Действительно, с 1980-х годов социально-экономическое неравенство увеличилось во всех регионах мира. В некоторых случаях оно стало настолько экстремальным, что его трудно оправдать с точки зрения общих интересов. Почти везде зияющая пропасть разделяет официальный меритократический дискурс и реальность доступа к образованию и богатству для наименее привилегированных слоев общества. Рассуждения о меритократии и предпринимательстве часто кажутся победителям в современной экономике способом оправдать любой уровень неравенства, при этом императивно обвиняя проигравших в отсутствии таланта, добродетели и трудолюбия. В прежних режимах неравенства бедные не обвинялись в собственной бедности, во всяком случае, не в такой степени; в прежних оправдательных нарративах вместо этого подчеркивалась функциональная взаимодополняемость различных социальных групп.
Современное неравенство также демонстрирует целый ряд дискриминационных практик, основанных на статусе, расе и религии, практик, осуществляемых с жестокостью, которую меритократическая сказка совершенно не признает. В этих отношениях современное общество может быть таким же жестоким, как и те досовременные общества, от которых оно любит себя отличать. Подумайте, например, о дискриминации, с которой сталкиваются бездомные, иммигранты и цветные люди. Подумайте также о многочисленных мигрантах, утонувших при попытке пересечь Средиземное море. Без нового убедительного универсалистского и эгалитарного нарратива вполне вероятно, что проблемы растущего неравенства, иммиграции и изменения климата приведут к отступлению к националистической политике, основанной на страхе "великого замещения" одного населения другим. Мы видели это в Европе в первой половине двадцатого века, и, похоже, это снова происходит в различных частях мира в первые десятилетия двадцать первого века.
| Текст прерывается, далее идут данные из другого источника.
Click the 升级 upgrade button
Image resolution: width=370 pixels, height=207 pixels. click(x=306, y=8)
Именно Первая мировая война положила конец так называемой Belle Époque (1880-1914), которая была прекрасной только по сравнению с последовавшим за ней взрывом насилия. На самом деле, она была прекрасной прежде всего для тех, кто владел собственностью, особенно если это были белые мужчины. Если мы радикально не изменим нынешнюю экономическую систему, чтобы сделать ее менее неэгалитарной, более справедливой и более устойчивой, ксенофобский "популизм" вполне может восторжествовать у избирательных урн и инициировать изменения, которые разрушат глобальную, гиперкапиталистическую, цифровую экономику, которая доминирует в мире с 1990 года.
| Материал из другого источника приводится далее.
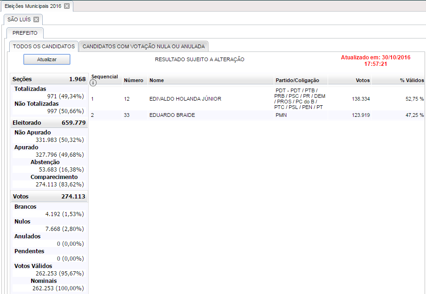Open the PREFEITO tab
This screenshot has width=426, height=294.
tap(25, 33)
Чтобы избежать этой опасности, историческое понимание остается нашим лучшим инструментом. Каждое человеческое общество нуждается в оправдании своего неравенства, и каждое оправдание содержит свою долю правды и преувеличения, смелости и трусости, идеализма и корысти. Для целей данной книги режим неравенства будет определяться как набор дискурсов и институциональных механизмов, предназначенных для оправдания и структурирования экономического, социального и политического неравенства в данном обществе. Каждый такой режим имеет свои слабые стороны. Для того чтобы выжить, он должен постоянно штрафовать себя, часто путем насильственных конфликтов, но также используя общий опыт и знания. Предметом этой книги является история и эволюция режимов неравенства. Собрав воедино исторические данные об обществах разных типов, обществах, которые ранее не подвергались подобному сравнению, я надеюсь пролить свет на происходящие трансформации в глобальной и транснациональной перспективе.
Из этого исторического анализа вытекает один важный вывод: то, что сделало возможным экономическое развитие и человеческий прогресс, было борьбой за равенство и образование, а не освящением собственности, стабильности или неравенства. Гиперэгалитарный нарратив, утвердившийся после 1980 года, отчасти был продуктом истории, в первую очередь, провала коммунизма. Но это также был плод невежества и дисциплинарного разделения в академии. Излишества политики идентичности и фаталистического смирения, которые мучают нас сегодня, в значительной степени являются следствием успеха этого нарратива. Обратившись к истории с мультидисциплинарной точки зрения, мы можем построить более сбалансированное повествование и набросать контуры нового партиципаторного социализма XXI века. Под этим я подразумеваю новый универсалистский эгалитарный нарратив, новую идеологию равенства, социальной собственности, образования, обмена знаниями и властью. Этот новый нарратив представляет более оптимистичную картину человеческой природы, чем его предшественники, и не только более оптимистичную, но и более точную и убедительную, потому что он более прочно укоренен в уроках мировой истории. Конечно, каждому из нас предстоит оценить достоинства этих предварительных и условных уроков, переработать их при необходимости и нести их дальше.